● **WHAT THE TASK ASKS**: Word for word, reproduce the data that follows.

Stored records:
☆ ☆ ☆
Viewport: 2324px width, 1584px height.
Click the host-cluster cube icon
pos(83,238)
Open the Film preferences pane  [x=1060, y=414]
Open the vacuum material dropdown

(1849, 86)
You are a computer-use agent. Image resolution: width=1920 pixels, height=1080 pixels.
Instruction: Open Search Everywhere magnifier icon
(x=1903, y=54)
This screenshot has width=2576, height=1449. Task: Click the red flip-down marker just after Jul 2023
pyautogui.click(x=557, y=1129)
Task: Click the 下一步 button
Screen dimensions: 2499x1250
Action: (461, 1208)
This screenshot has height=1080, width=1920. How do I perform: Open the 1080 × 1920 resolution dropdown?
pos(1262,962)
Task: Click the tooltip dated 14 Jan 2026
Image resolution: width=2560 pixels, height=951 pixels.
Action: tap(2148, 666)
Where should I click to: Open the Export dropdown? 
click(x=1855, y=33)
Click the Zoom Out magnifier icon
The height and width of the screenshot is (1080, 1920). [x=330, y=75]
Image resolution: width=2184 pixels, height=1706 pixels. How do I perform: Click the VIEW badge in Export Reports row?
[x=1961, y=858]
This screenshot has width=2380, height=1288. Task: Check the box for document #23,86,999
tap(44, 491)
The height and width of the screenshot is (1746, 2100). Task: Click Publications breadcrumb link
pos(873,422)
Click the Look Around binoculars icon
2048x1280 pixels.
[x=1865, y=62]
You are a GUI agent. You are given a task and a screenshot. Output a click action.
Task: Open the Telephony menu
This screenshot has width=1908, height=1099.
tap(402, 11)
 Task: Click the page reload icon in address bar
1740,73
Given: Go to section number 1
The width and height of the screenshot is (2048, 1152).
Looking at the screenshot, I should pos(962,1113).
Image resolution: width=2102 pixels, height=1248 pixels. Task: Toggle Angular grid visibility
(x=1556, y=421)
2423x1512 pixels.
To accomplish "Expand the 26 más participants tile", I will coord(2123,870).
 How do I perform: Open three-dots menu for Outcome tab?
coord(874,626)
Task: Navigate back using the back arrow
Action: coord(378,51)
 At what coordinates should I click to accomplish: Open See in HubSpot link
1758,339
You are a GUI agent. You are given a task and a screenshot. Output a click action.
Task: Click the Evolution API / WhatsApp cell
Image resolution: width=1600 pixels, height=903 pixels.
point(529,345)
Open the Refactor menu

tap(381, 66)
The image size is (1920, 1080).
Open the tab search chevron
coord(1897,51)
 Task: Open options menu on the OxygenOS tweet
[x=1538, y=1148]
☆ ☆ ☆
● **RESULT OF THIS TASK**:
Viewport: 2324px width, 1584px height.
Click the host-cluster cube icon
pos(83,238)
Open the Film preferences pane  [x=1060, y=414]
Open the vacuum material dropdown

(1849, 86)
You are a computer-use agent. Image resolution: width=1920 pixels, height=1080 pixels.
Instruction: Open Search Everywhere magnifier icon
(x=1903, y=54)
This screenshot has width=2576, height=1449. Task: Click the red flip-down marker just after Jul 2023
pyautogui.click(x=557, y=1129)
Task: Click the 下一步 button
Screen dimensions: 2499x1250
Action: (461, 1208)
This screenshot has height=1080, width=1920. How do I perform: Open the 1080 × 1920 resolution dropdown?
pos(1262,962)
Task: Click the tooltip dated 14 Jan 2026
Image resolution: width=2560 pixels, height=951 pixels.
Action: tap(2148, 666)
Where should I click to: Open the Export dropdown? 
click(x=1855, y=33)
Click the Zoom Out magnifier icon
The height and width of the screenshot is (1080, 1920). [x=330, y=75]
Image resolution: width=2184 pixels, height=1706 pixels. How do I perform: Click the VIEW badge in Export Reports row?
[x=1961, y=858]
This screenshot has width=2380, height=1288. Task: Check the box for document #23,86,999
tap(44, 491)
The height and width of the screenshot is (1746, 2100). Task: Click Publications breadcrumb link
pos(873,422)
Click the Look Around binoculars icon
2048x1280 pixels.
[x=1865, y=62]
You are a GUI agent. You are given a task and a screenshot. Output a click action.
Task: Open the Telephony menu
This screenshot has width=1908, height=1099.
tap(402, 11)
 Task: Click the page reload icon in address bar
1740,73
Given: Go to section number 1
The width and height of the screenshot is (2048, 1152).
Looking at the screenshot, I should pos(962,1113).
Image resolution: width=2102 pixels, height=1248 pixels. Task: Toggle Angular grid visibility
(x=1556, y=421)
2423x1512 pixels.
To accomplish "Expand the 26 más participants tile", I will coord(2123,870).
 How do I perform: Open three-dots menu for Outcome tab?
coord(874,626)
Task: Navigate back using the back arrow
Action: coord(378,51)
 At what coordinates should I click to accomplish: Open See in HubSpot link
1758,339
You are a GUI agent. You are given a task and a screenshot. Output a click action.
Task: Click the Evolution API / WhatsApp cell
Image resolution: width=1600 pixels, height=903 pixels.
point(529,345)
Open the Refactor menu

tap(381, 66)
The image size is (1920, 1080).
Open the tab search chevron
coord(1897,51)
 Task: Open options menu on the OxygenOS tweet
[x=1538, y=1148]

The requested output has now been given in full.